Additional information about the Future City Competition is available at futurecity.org.

How can you help your child succeed?

You play a very important role in your child’s academic performance. Here are some things you can do to support your child’s learning:

  • Let your child know that education is the foundation for success.
  • Know what your child is expected to learn in sixth grade.
  • Help your child set high short-term and long-term academic goals.
  • Provide a designated time and location to complete homework.
  • Talk to your child about what is happening in school and constantly monitor progress.
  • Advocate for your child.
  • Share your child’s strengths with your child and your child’s teacher.

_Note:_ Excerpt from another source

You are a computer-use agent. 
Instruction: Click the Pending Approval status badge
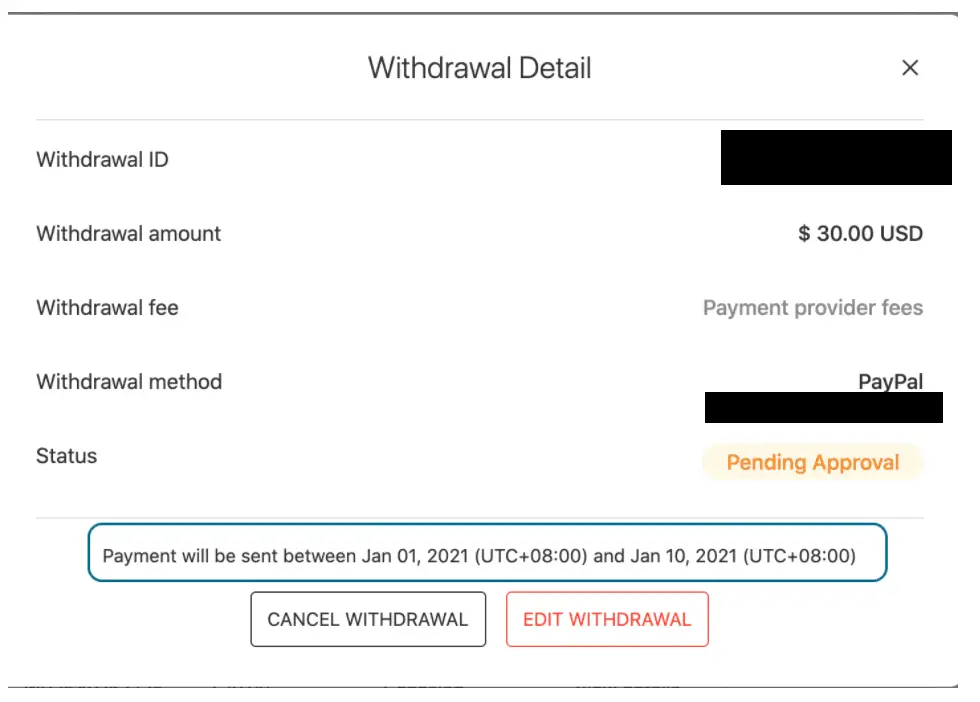click(x=812, y=462)
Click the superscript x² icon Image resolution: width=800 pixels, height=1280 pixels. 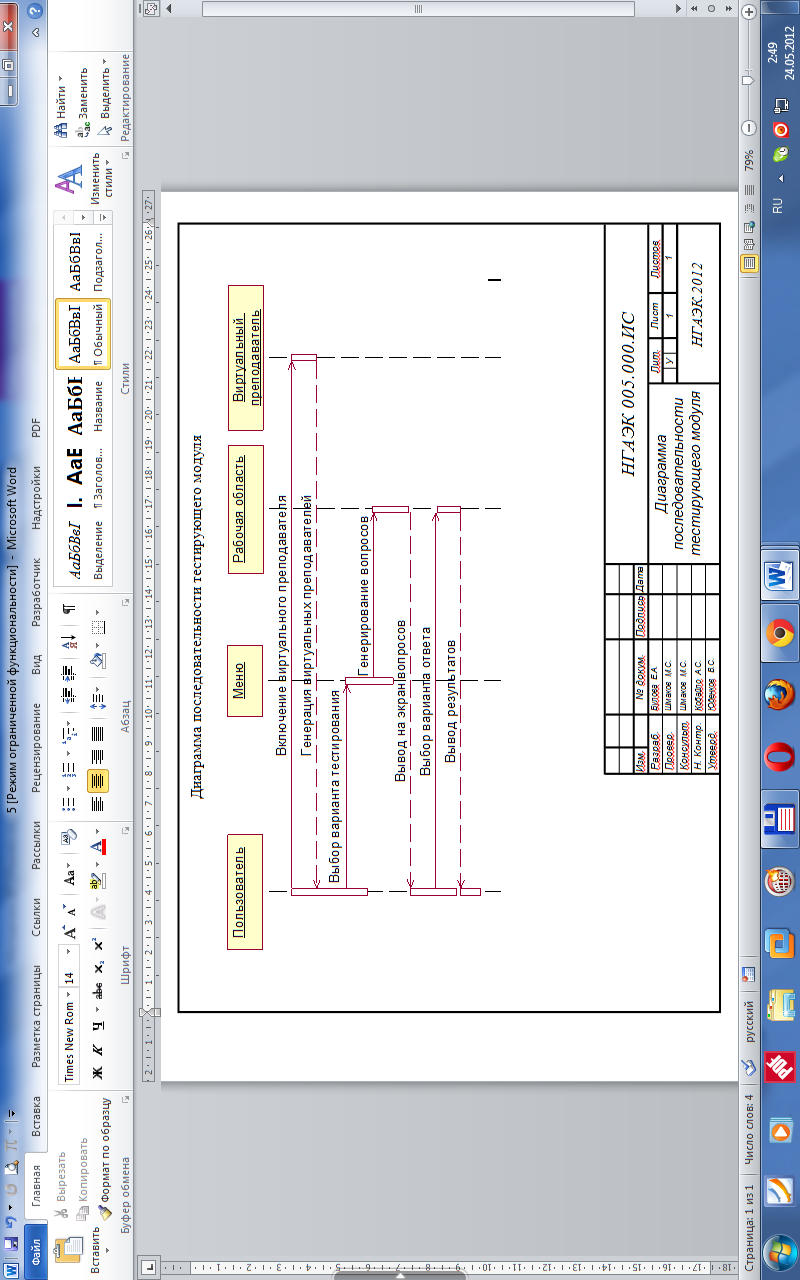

Questions to ask your child’s teacher

When speaking with your child’s teacher about academic progress, here are a few questions you may want to consider asking:

  • What are the learning goals? Can you show me examples of student work that meets the learning goals?
  • May I see an example of my child’s work? How does it or doesn’t it meet these learning goals?
  • Is my child at or above grade level? What extra support is available? What can I do at home?
  • What classroom routines do you have that should also be used at home?
  • What kinds of questions could I ask my child on a daily basis about your class?

Talking to your child

Good conversations help our children see that we are interested in their lives. Here are a few conversation starters you may want to consider using:

  • Tell me about the best part of your day.
  • What was the nicest thing you did for someone today?
  • What was the hardest thing you had to do today?
  • Can you show me something you learned today?
  • What’s the biggest difference between this year and last year?
  • What rules are different at school than our rules at home? Do you think they’re fair?